── Reading text ──

%% LyX 1.1 created this file.  For more info, see http://www.lyx.org/.
%% Do not edit unless you really know what you are doing.
\documentclass{article}
\usepackage[T1]{fontenc}
\usepackage[latin1]{inputenc}
\setlength\parskip{\medskipamount}
\setlength\parindent{0pt}

\makeatletter


%%%%%%%%%%%%%%%%%%%%%%%%%%%%%% LyX specific LaTeX commands.
\providecommand{\LyX}{L\kern-.1667em\lower.25em\hbox{Y}\kern-.125emX\@}

%%%%%%%%%%%%%%%%%%%%%%%%%%%%%% User specified LaTeX commands.
\usepackage[T1]{fontenc}
\usepackage[latin1]{inputenc}
\setlength\parskip{\medskipamount}
\setlength\parindent{0pt}

\makeatletter


\usepackage[T1]{fontenc}
\usepackage[latin1]{inputenc}
\setlength\parskip{\medskipamount}
\setlength\parindent{0pt}

\makeatletter


\usepackage[T1]{fontenc}
\setlength\parskip{\medskipamount}
\setlength\parindent{0pt}

\makeatletter


\usepackage[T1]{fontenc}
\setlength\parskip{\medskipamount}
\setlength\parindent{0pt}

\makeatletter


\setlength{\oddsidemargin}{-0.5in}
\setlength{\evensidemargin}{-0.5in}
\setlength{\topmargin}{0.0in}
\setlength{\headheight}{0in}
\setlength{\headsep}{0in}
\setlength{\textwidth}{7.0in}
\setlength{\textheight}{9.5in}
\setlength{\parindent}{0in}
\setlength{\parskip}{0.05in}
\setlength{\columnseprule}{0.4pt}

\makeatother

\makeatother

\makeatother


\makeatother

\makeatother

\begin{document}

Name: \_\_\_\_\_\_\_\_\_\_\_\_\_\_\_\_\_\_\_\_\_\_\_\_\_\_\_\_

\textbf{Directions: Work only on this sheet (on both sides, if needed); do not
turn in any supplementary sheets of paper. There is actually plenty of room
for your answers, as long as you organize yourself BEFORE starting writing.
In order to get full credit, SHOW YOUR WORK.}

{\bf 1.}  (20) Consider our MPI example starting on p.10 of our notes, and
suppose N = 25.  How many messages of type PIPE\_MSG will node 1
receive?  What about node 2?

───
── Listing ──

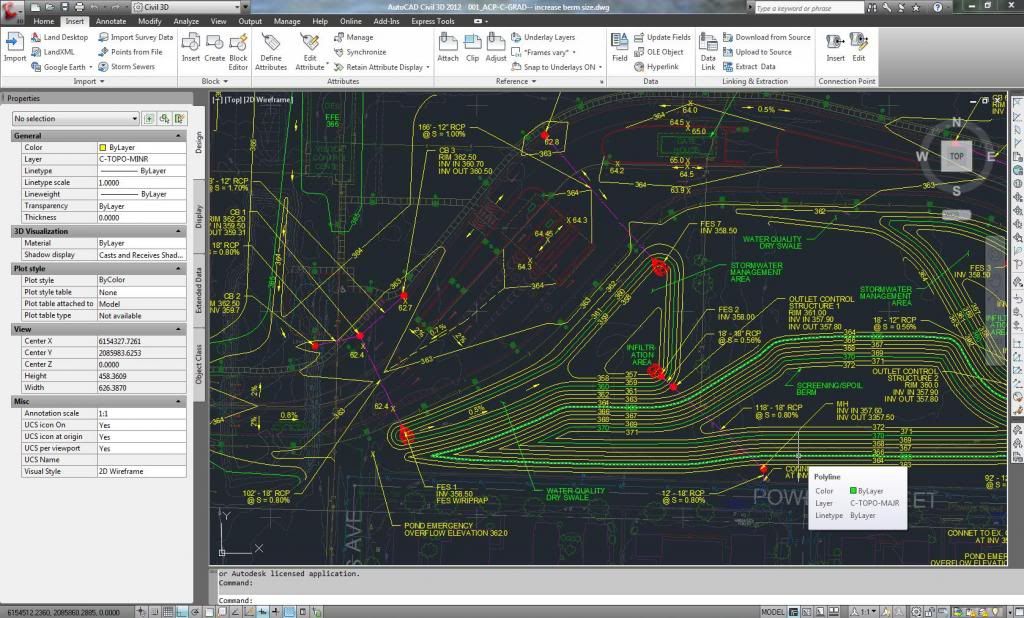Click the Points from File button
Image resolution: width=1024 pixels, height=618 pixels.
point(136,52)
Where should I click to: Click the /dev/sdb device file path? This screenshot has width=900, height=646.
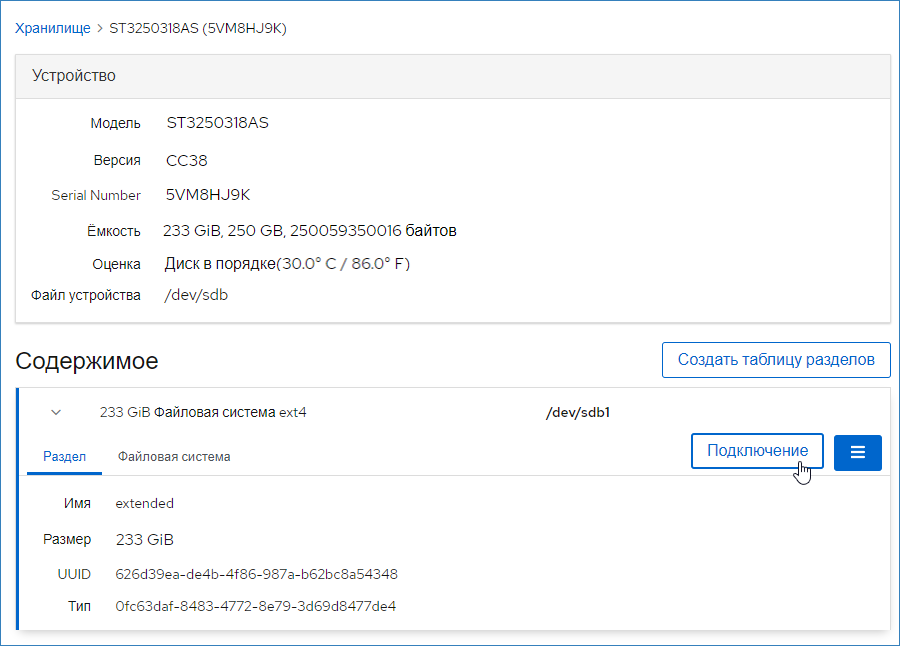coord(196,296)

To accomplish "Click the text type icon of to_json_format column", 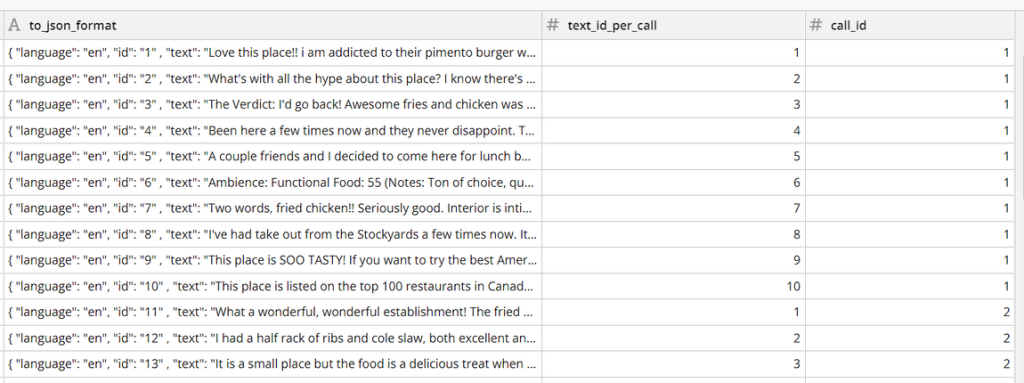I will point(14,25).
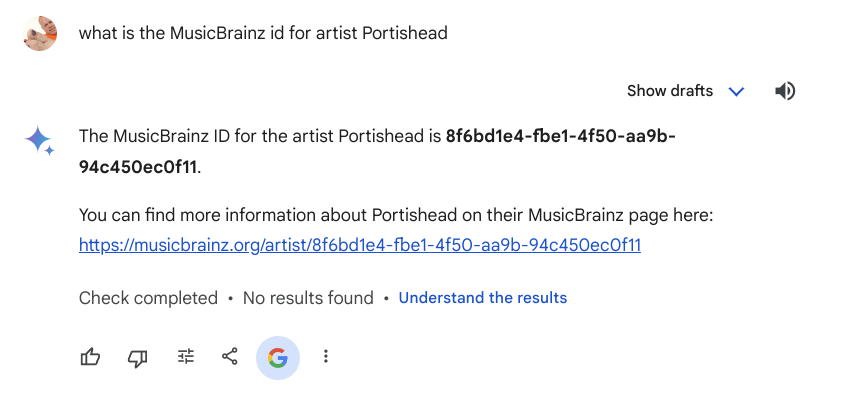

───

_Work to complete_:
1. In the LaTeX exam source, what value of N does problem 1 ask the reader to assume?
2. Write the next part of the LaTeX exam source, picking up right after its last line.
These records come from a different source than the LaTeX exam source.

_Task results_:
1. N = 25.

2.
\textbf{2.} (20) Suppose we have a 64-node hypercube, and we sort using
the Hyperquicksort algorithm shown on p.38 of our notes.  Consider what
occurs at node 13 on the second iteration of the loop.  Suppose the
array elements at that node are currently 12, 15, 29, 30, 35 and 48,
while the elements at the root of this node's subcube are 14, 16 and 20.
Which elements will node 13 send to another node, and what will be the
node number of that node? 

{\bf 3.} (15) In the JIAJIA example Primes.c, suppose we had forgotten
the first lock/unlock pair within DoWork().  For each of the following
statements, write `P' (possible) or `I' (impossible):

\begin{itemize}

\item The number of primes printed out in main() will be too large.

\item The number of primes printed out in main() will be too small.

\item The program will hang, at one or more nodes.

\item The running time of the program will increase.

\item The running time of the program will decrease.

\end{itemize} 

\textbf{4.} (15) Consider an $\Omega$-network consisting of 32 PEs.
Through which switches will a read request for PE 4 to PE 21 pass?

{\bf 5.} (15) Suppose Intel were to add a fetch-and-add operation to its
instruction set and cache coherency protocol.  On p.27 of our notes
there are tables for what happens when our CPU does a read or a write.
Show what the corresponding table would be if our CPU does a
fetch-and-add.

{\bf 6.}  (15) In the JIAJIA example, say N = $10^6$ and have 10 nodes.
What will be the final value of \*NextI?

{\bf Solutions:}

{\bf 1.}  8, 6 

{\bf 2.}  Here d = 6, i = 5.  The 5-cube is all nodes of ID form
0\*\*\*\*\*.  The root's media is 16.  The two 4-cubes consist of all
nodes of ID form 00\*\*\*\* and 01\*\*\*\*, respectively.  Node 13, i.e.
node 001101, has 4-cube partner 011101, i.e. node 29.  Node 13 then snes
29, 30, 35 and 48 to node 29.

{\bf 3.}  As mentioned in class, the error may result in two (or more)
nodes getting the same value of NextI.  The fact that those nodes would
do duplicate work wouldn't harm the accuracy of the program's results,
but harm would come because it would mean that some values of NextI
would be skipped.  Then some numbers which should be crossed out,
wouldn't be.  That means the reported number of primes would be too
large, though this wouldn't cause the program to hang anywhere.  Without
the locks, the program would speed up.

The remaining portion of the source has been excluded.